Identify and pull out each line of the entries in which "Click" occurs.
**** LISTED ENTRIES ****
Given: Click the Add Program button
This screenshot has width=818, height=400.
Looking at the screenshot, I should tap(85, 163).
****
**** LISTED ENTRIES ****
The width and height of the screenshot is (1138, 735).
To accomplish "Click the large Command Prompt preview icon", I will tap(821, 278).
****
◆ **WRITTEN ANSWER**
Given: Click the Add Program button
To accomplish "Click the large Command Prompt preview icon", I will tap(821, 278).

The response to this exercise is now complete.